The Law Society has issued guidelines to assist solicitors advising Muslim clients who want to draw up ‘Sharia-compliant’ wills.

According to the Office of National Statistics, there are 2.7 million Muslims living in England and Wales. They should be encouraged by any guidance given to lawyers which provides an understanding of how Sharia can be put into effect under English law.

Sharia allocates shares of the estate to designated classes of beneficiaries and it is not possible to deviate from, or override these allocations.

Under Sharia law a person’s estate passes in priority order as follows:

1. Pay the cost of the burial (which can be in accordance with Sharia) and any outstanding debts;

2. One third is given to charities or non-obligatory heirs (i.e. anyone the deceased wishes to benefit); and

3. The remainder is given to defined ‘residual’ heirs. Certain categories of people are prohibited from inheriting, for example, adopted children and non-Muslims.

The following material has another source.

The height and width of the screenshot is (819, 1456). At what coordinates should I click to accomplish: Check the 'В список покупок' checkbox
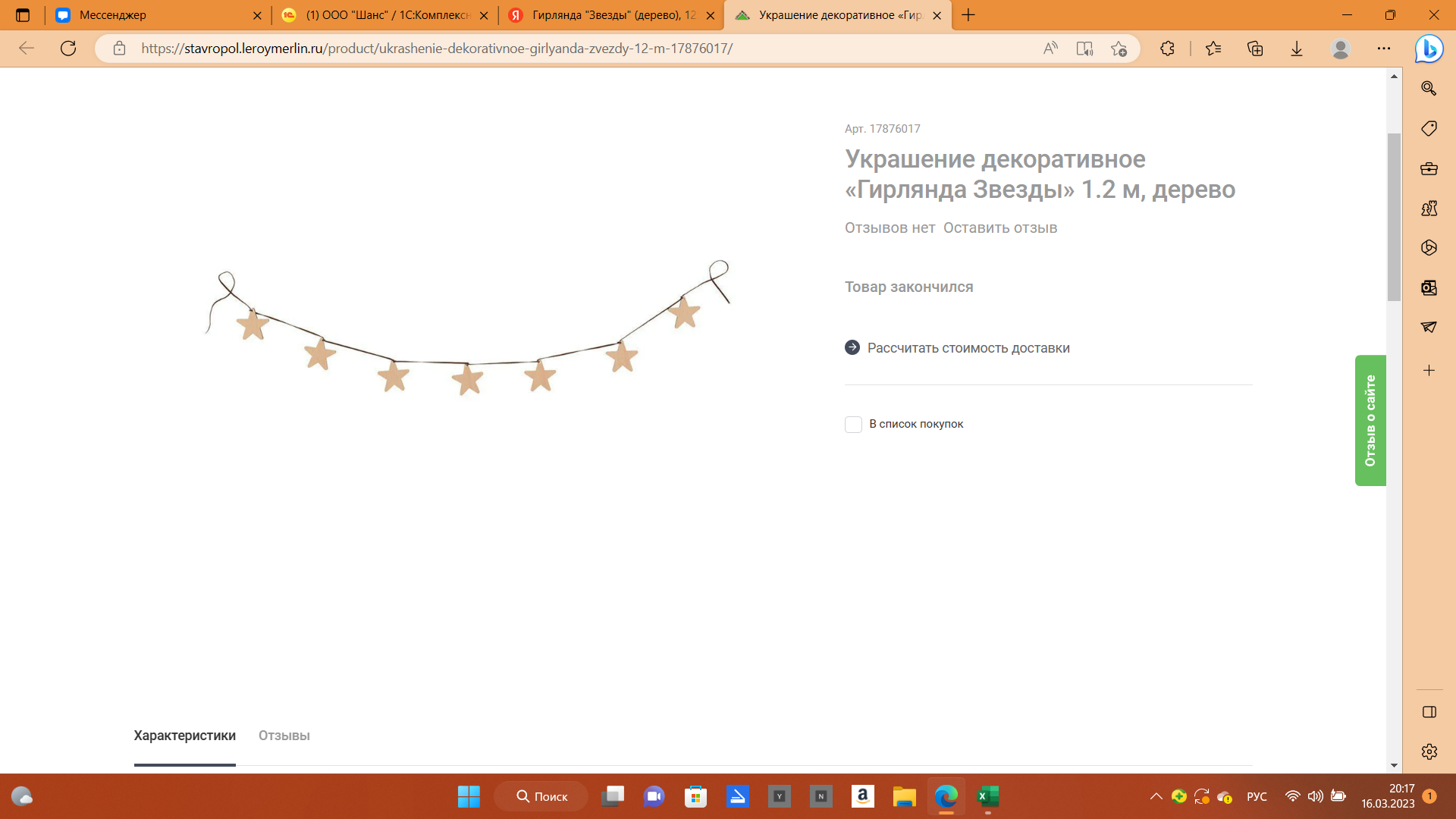pyautogui.click(x=853, y=425)
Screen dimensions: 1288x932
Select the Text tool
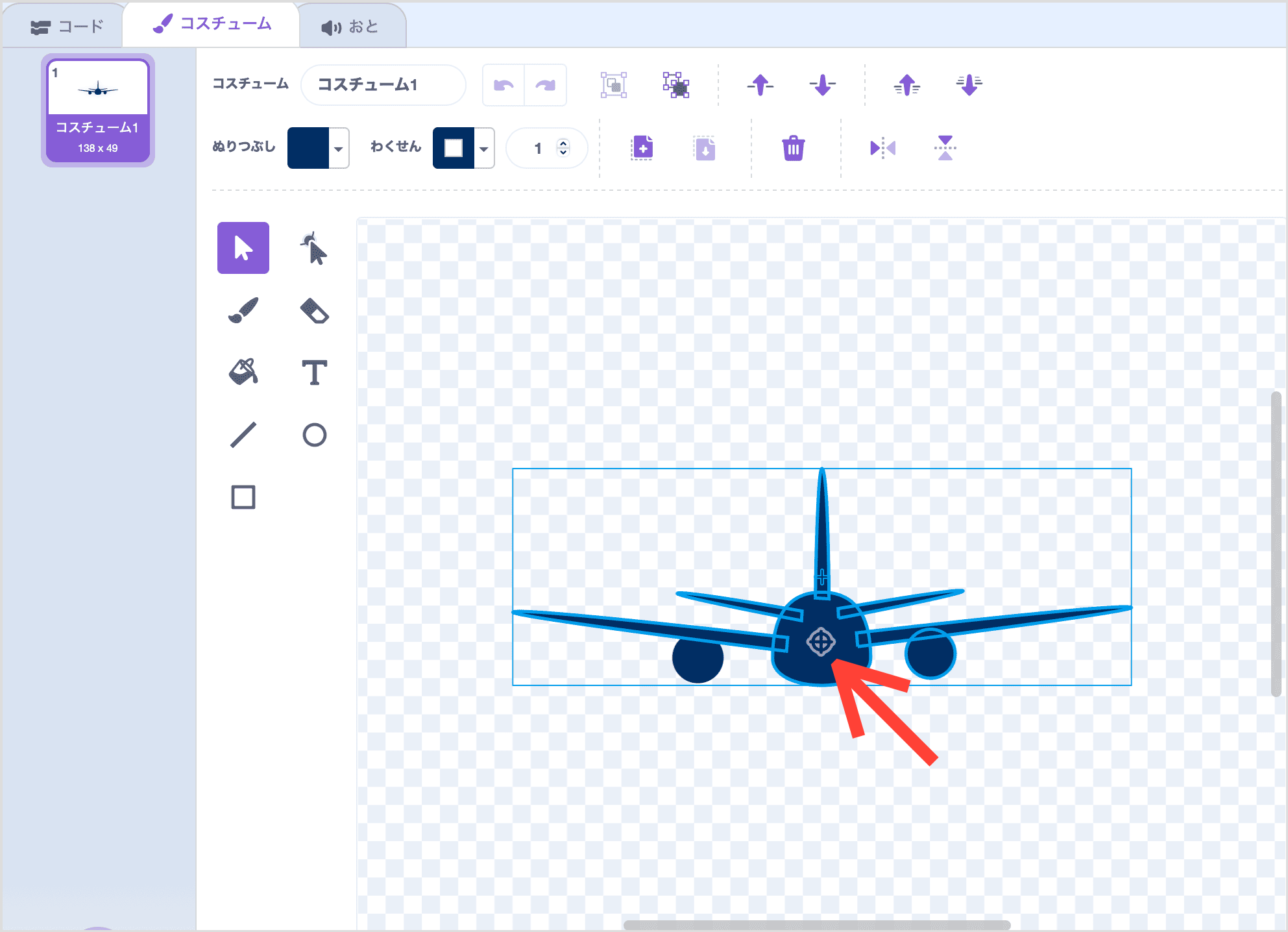(314, 373)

Under English law individuals have complete testamentary freedom to leave their estates to whomever they choose. This includes leaving their estate to pass in accordance with Sharia. The only proviso is that the will must be valid under English law.

This sounds simple, but Sharia only determines how an estate actually devolves depending upon the structure of the family at the date of death. This creates a potential lack of certainty, which might affect the validity of the English will.

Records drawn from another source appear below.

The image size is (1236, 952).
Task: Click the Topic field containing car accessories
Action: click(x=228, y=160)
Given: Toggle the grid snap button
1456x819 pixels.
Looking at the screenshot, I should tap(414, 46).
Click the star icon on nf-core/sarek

With potential changes to asset values, beneficiaries’ religious beliefs and family trees, there is no certainty when a will incorporating Sharia is created as to who will inherit until after death. Therefore, simply stating in an English will that an estate ‘must pass in accordance with Sharia law’ will not create a valid will.

The solution is to write a will that incorporates a discretionary trust, with an accompanying detailed letter of wishes. This allows the client to appoint executors, who act as trustees of the estate, to distribute it in accordance with the letter of wishes depending upon the circumstances that exist at the time. It is important to remember, however, that the trustees would have complete discretion and, although morally obliged to follow the letter of wishes, it’s important the client appoints individuals in whom they have full confidence to carry out their wishes after death.

That said, bear in mind that English law relating to succession cannot be completely overridden. The Inheritance (Provision for Family and Dependants) Act 1975 exists to protect certain categories of beneficiaries from being disinherited (generally spouses, close family or dependants), allowing them to bring a claim against an estate if they have not been provided for. As Sharia favours males, a wife (or other female relative) is potentially protected under this Act in just the same way any disinherited wife would be under English law.

When undertaking succession planning it is also important to consider the tax implications. Estates that devolve under Sharia may not fully utilise the valuable inheritance tax ‘spouse exemption’, thereby creating a tax liability on the first death. By using trusts it is possible to avoid this, while still enabling assets to pass in accordance with Sharia.

English rules of succession have always afforded respect to other cultures and religions by virtue of the principle of testamentary freedom.

While our laws relating to succession and tax can never be completely disregarded, the recent Law Society guidance will be a useful reference point to lawyers when advising clients on estate planning under Sharia law.